MySQL show sum of difference of two values

问题

Below is my query.

SELECT n.`name`,n.`customer_id`,m.`msn`, m.kwh,
   m.kwh - LAG(m.kwh) OVER(PARTITION BY n.`customer_id` ORDER BY m.`data_date_time`) AS kwh_diff
FROM mdc_node n
INNER JOIN `mdc_meters_data` m ON n.`customer_id` = m.`cust_id`
WHERE n.`lft` = 5 AND n.`icon` NOT IN ('folder')
AND m.`data_date_time` BETWEEN NOW() - INTERVAL 30 DAY AND NOW()

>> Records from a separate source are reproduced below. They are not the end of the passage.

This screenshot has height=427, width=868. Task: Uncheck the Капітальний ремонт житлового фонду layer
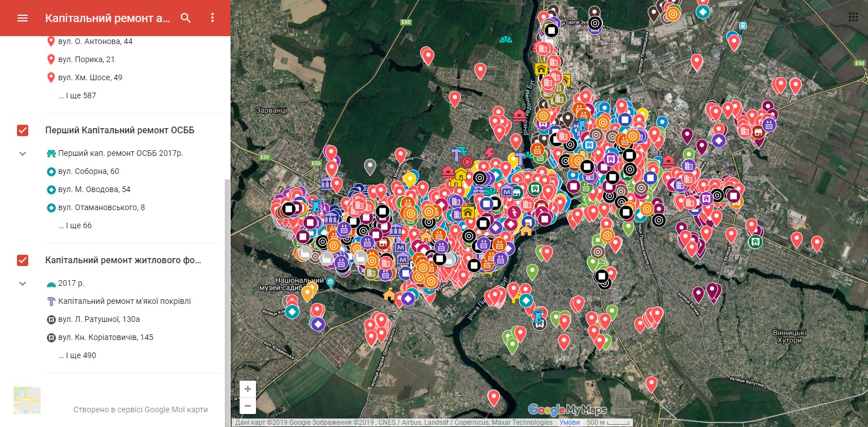pos(23,260)
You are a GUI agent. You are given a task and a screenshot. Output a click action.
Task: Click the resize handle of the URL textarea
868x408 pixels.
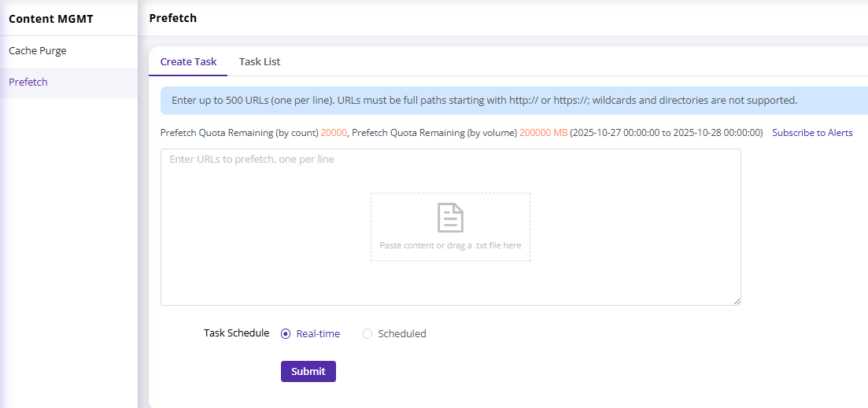click(x=737, y=301)
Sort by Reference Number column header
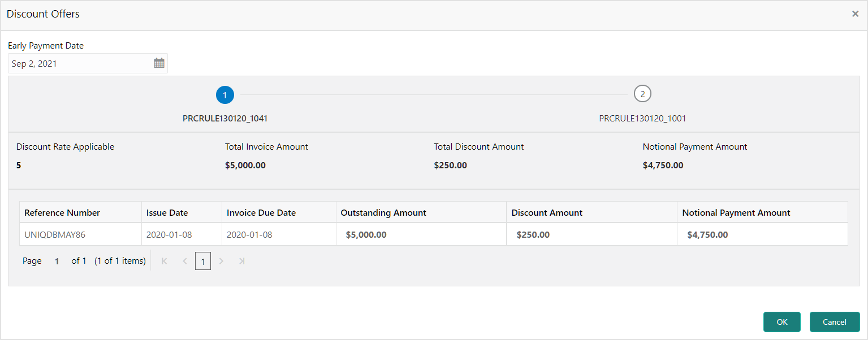 [62, 213]
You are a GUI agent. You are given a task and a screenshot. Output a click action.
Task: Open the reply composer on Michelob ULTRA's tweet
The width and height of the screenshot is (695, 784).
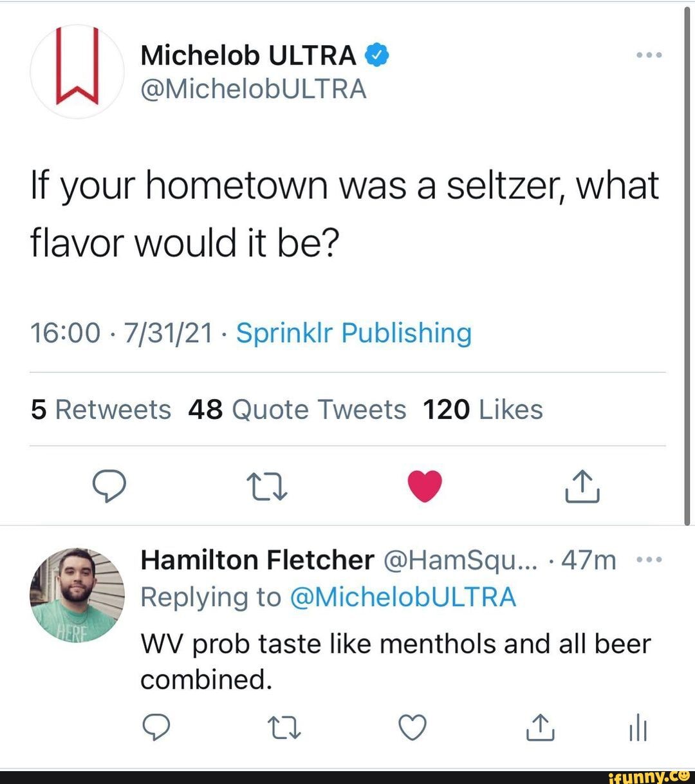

Which gives me below result

I want to sum up the kwh_diff and to show only one-row record not multiple like below

name customer_id msn sum_kwh_diff

Zeeshan 37010114711 4A60193390663 4.5

I have tried to do the following

 SUM(m.kwh - LAG(m.kwh) OVER(PARTITION BY n.`customer_id` ORDER BY m.`data_date_time`)) AS sum_kwh_diff

and got Error Code: 4074 Window functions can not be used as arguments to group functions.

回答1:

You want to sum the differences between consecutive rows.
Say, for example, that you have these values for the column kwh:

kwh
---
10
12
14
17
25
32

so the differences are:

kwh_diff
--------
0
12-10
14-12
17-14
25-17
32-25

The sum of these differences is equal to 32-10 which is:

the diffference between the last value and the first value

So what you need is window function FIRST_VALUE() to obtain these values:

SELECT DISTINCT n.`name`, n.`customer_id`, m.`msn`, 
   FIRST_VALUE(m.kwh) OVER (PARTITION BY n.`customer_id` ORDER BY m.`data_date_time` DESC) -
   FIRST_VALUE(m.kwh) OVER (PARTITION BY n.`customer_id` ORDER BY m.`data_date_time` ASC) AS kwh_diff
FROM mdc_node n
INNER JOIN `mdc_meters_data` m ON n.`customer_id` = m.`cust_id`
WHERE n.`lft` = 5 AND n.`icon` NOT IN ('folder')
AND m.`data_date_time` BETWEEN NOW() - INTERVAL 30 DAY AND NOW()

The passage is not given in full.